Pip: Your body already has a caste system — and according to Alok Jain’s work at The Root Cause, that might actually be the most useful thing you learn today.

Mara: This episode follows one extended argument: that the Vedic concept of four Varnas maps directly onto human physiology, and that understanding that map is the key to both personal health and social harmony. Let’s start with what the Varnas actually represent inside the body.

The Four Varnas as a Map of the Body

Pip: The central claim here is that the Varna system at societal level can be properly understood through the example of Varnas present within the human body.

Mara: The post grounds this in a Vedic principle: “Yat Pinde Tat Brahmande” — the inner universe mirrors the outer. From there it maps each Varna to a body system: brain and sense organs as Brahmin, arms as Kshatriya, stomach and small intestines as Vaishya, and the large intestine as Shudra. Brahman means that whose mann that is mind is always engaged in understand Brahma i.e. Brahmand i.e. Universe (outside as well as inside) which is why within the human body, the brain signifies Brahman.

Pip: And the large intestine mapping is where the argument gets its teeth. If the Shudra function fails, the entire body chokes — which is exactly why Ayurveda places colon health at the center of treatment for diseases that seem completely unrelated to digestion.

Mara: The post is direct about this: “if Shudra doesn’t do its work, the entire body will be choked and will become sick — manifesting as constipation, loose motions or both — and die.” The Ayurvedic emphasis on enemas and natural laxatives across almost all diseases follows directly from this logic.

Pip: So the most socially dismissed Varna turns out to be the one whose failure can also kill you.

Mara: The post extends the mapping further — the heart, for instance, is described as playing all four Varna roles simultaneously: governing like a Brahmin, circulating energy like a Vaishya, powering muscles like a Kshatriya, and clearing waste like a Shudra. The principle scales down to individual cells too.

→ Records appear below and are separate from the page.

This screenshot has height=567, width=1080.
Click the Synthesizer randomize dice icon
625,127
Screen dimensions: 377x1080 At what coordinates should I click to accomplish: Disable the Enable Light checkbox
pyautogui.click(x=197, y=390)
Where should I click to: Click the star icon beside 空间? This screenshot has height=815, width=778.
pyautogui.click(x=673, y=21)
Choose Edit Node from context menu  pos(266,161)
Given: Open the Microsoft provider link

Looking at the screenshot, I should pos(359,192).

Mara: What breaks the system, the post argues, is excess Rajas — overstimulation — or excess Tamas, which is equates with greed and inward hoarding. A brain that overstimulates loses its ability to regulate; a Vaishya that hoards energy starves the brain. Both patterns show up in the body as disease and, at scale, as social collapse.

Pip: The corrective is Sattva — the middle path — reached through the Ashtanga Yoga practices of asana, pranayama, and meditation. The post frames these not as wellness routines but as the literal mechanism for restoring a functional Varna balance, inside the body and across society.

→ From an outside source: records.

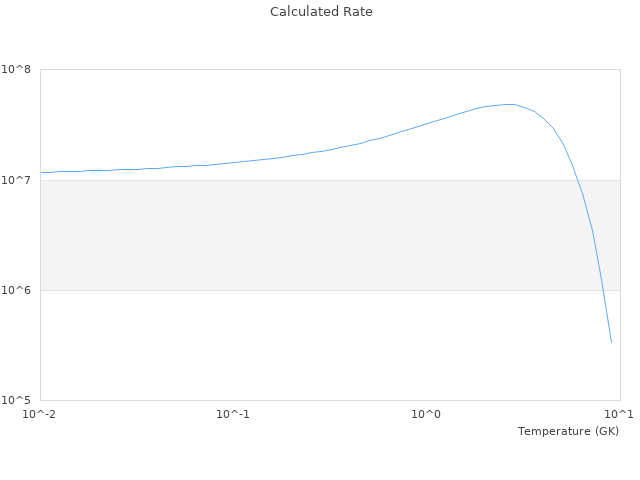Click the white plot area below the gray band
This screenshot has width=640, height=480.
point(300,345)
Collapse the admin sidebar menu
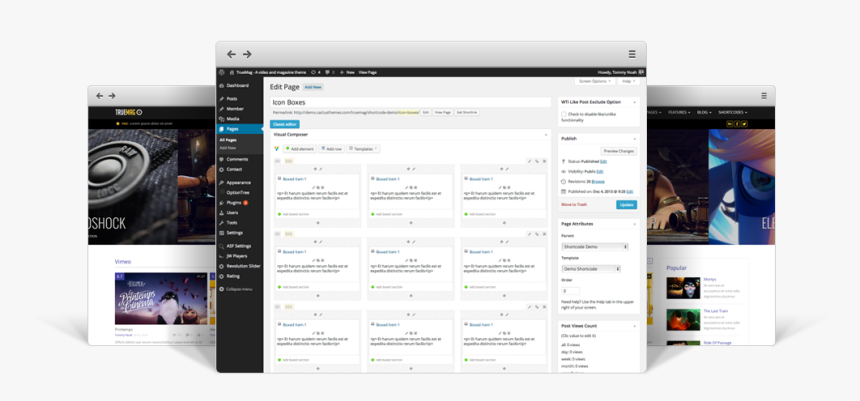The width and height of the screenshot is (860, 401). click(239, 288)
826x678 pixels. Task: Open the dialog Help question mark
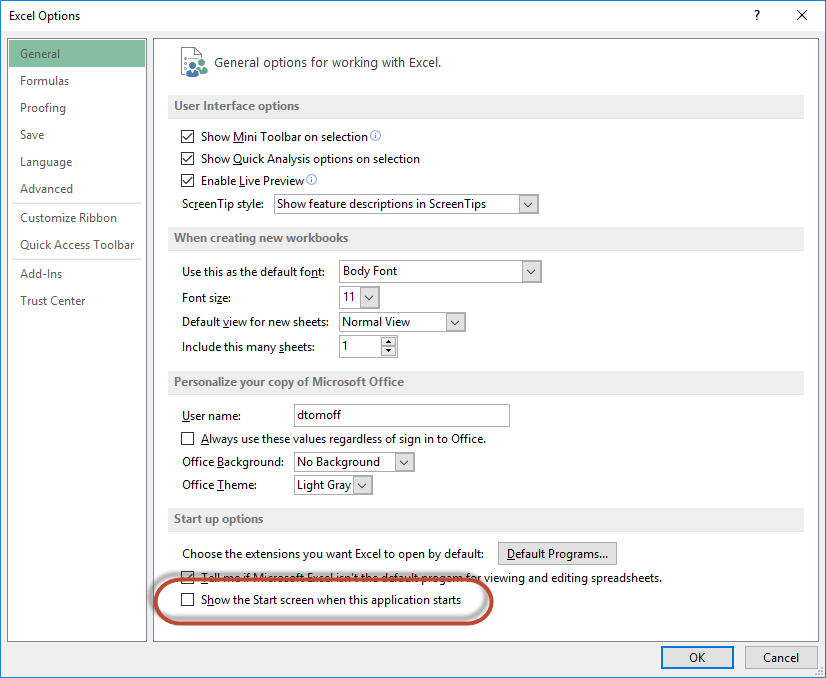pos(757,15)
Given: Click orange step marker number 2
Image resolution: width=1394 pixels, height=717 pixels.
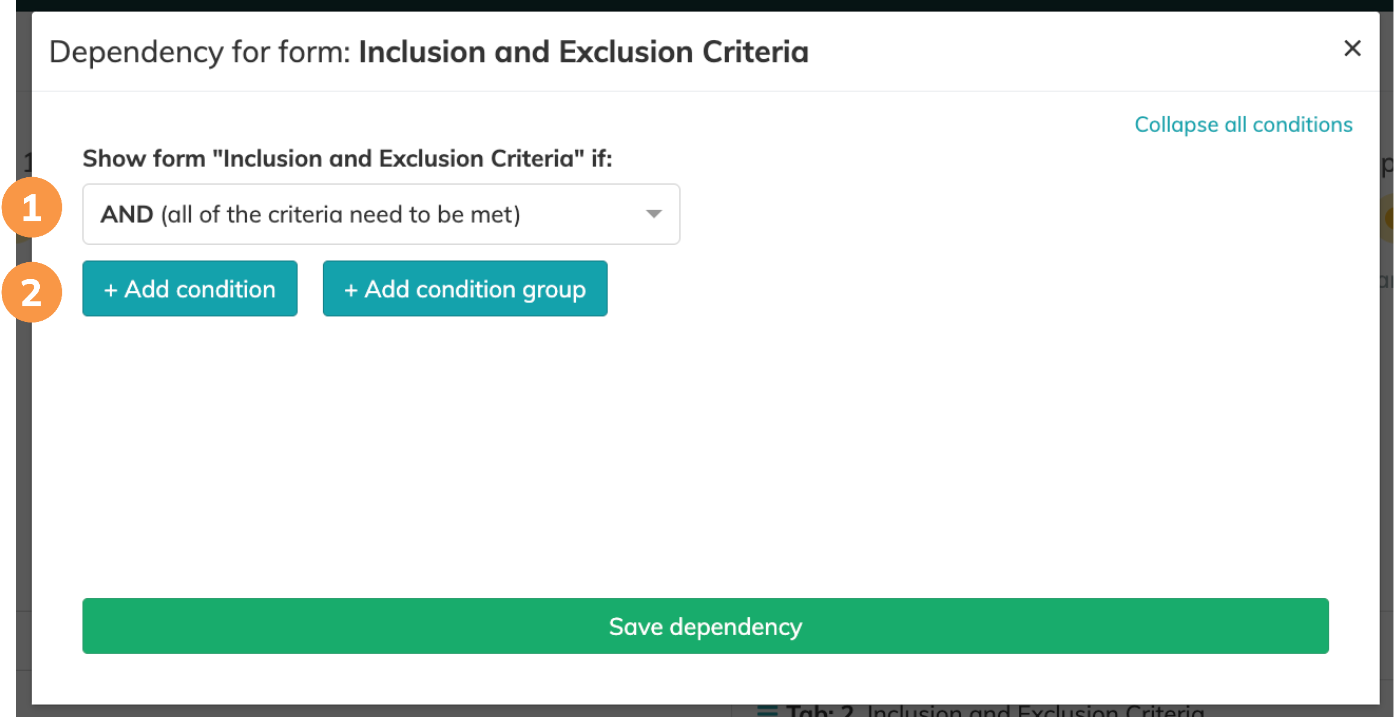Looking at the screenshot, I should pos(32,292).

Mara: The closing argument is worth sitting with: “If the internal Varna system of the individuals in a society is not in harmony, the external Varna system too will not be, and the society is bound to collapse.” Personal health and social health are, in this framework, the same problem.

Pip: Which means the path back to a functioning world must give equal importance to all the Varnas within the body as well as at the social level.

Mara: The post calls this path a return to Satyuga — the age of harmony — and locates the entry point in understanding Ayurveda and implementing it fully, not selectively.

Pip: The body as cosmos, the cosmos as body — if that thread runs through everything else on this site, the next episode will have a lot to work with.


Mara: The through-line across all of this is that the body is a model of every larger system — get the internal balance right and the external follows.

Pip: All in all, every organ of body should respect self and other organs equally. Same goes with individuals at society level.